● SET EXERCISE: Please copy word for word the lines from the one containing "You are a computer-use agent." through the last line, leaving out the pictures.

● RECORDED DATA:
───

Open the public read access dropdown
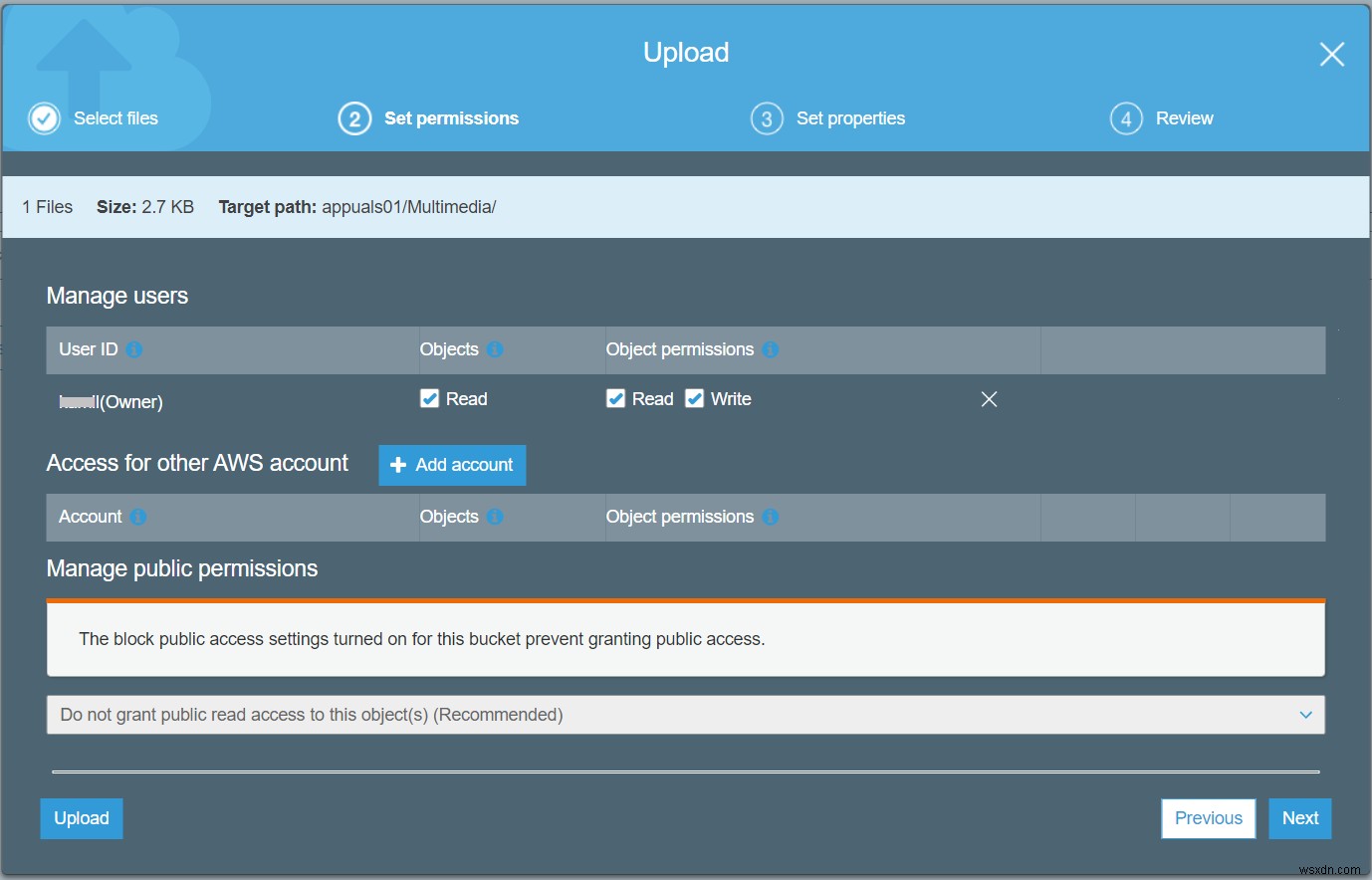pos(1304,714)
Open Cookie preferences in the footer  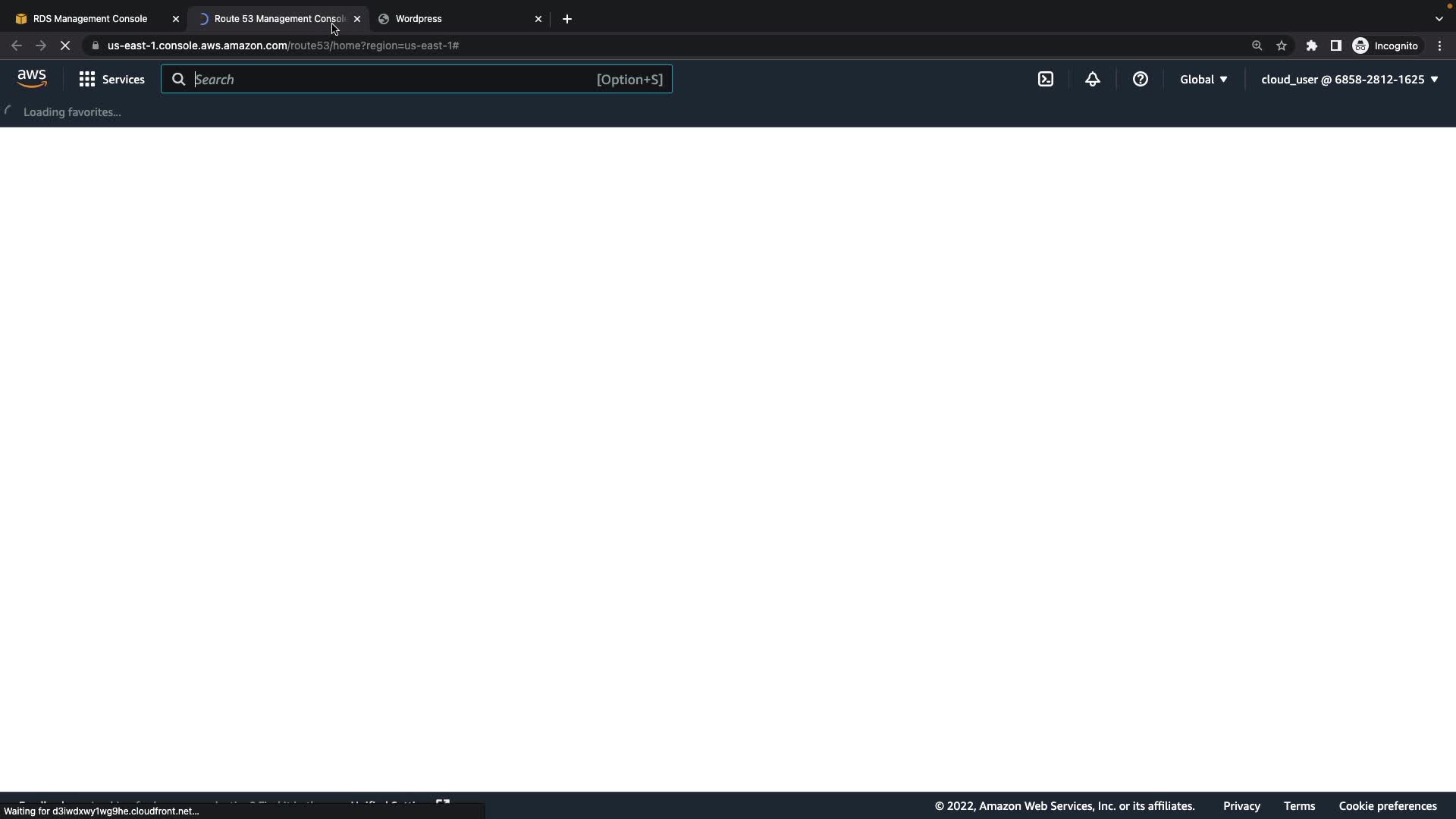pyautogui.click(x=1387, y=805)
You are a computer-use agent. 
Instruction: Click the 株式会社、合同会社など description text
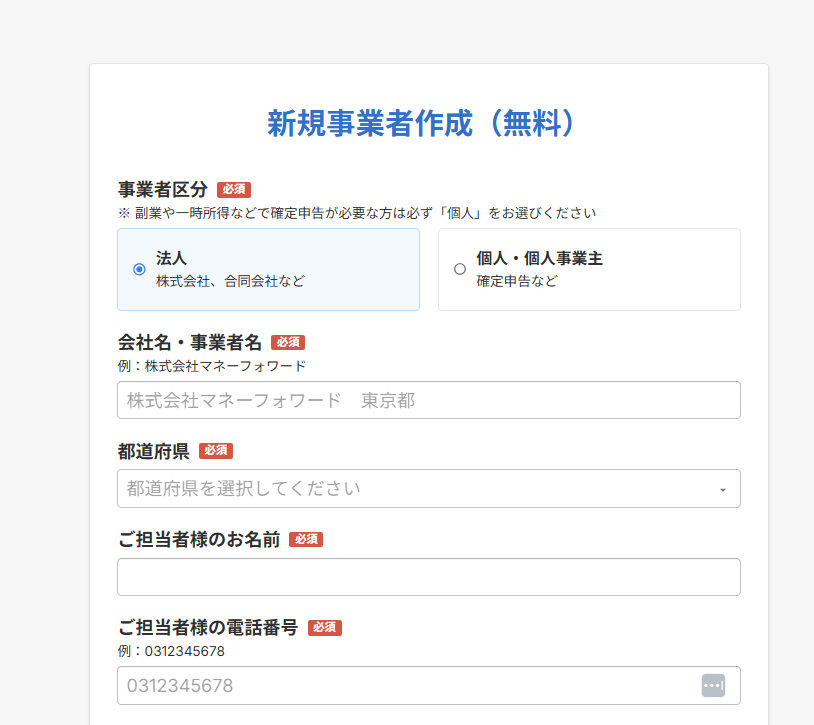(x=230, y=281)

───

● RESULT FOR THIS TASK:
You are a computer-use agent. 
Instruction: Click the 株式会社、合同会社など description text
(x=230, y=281)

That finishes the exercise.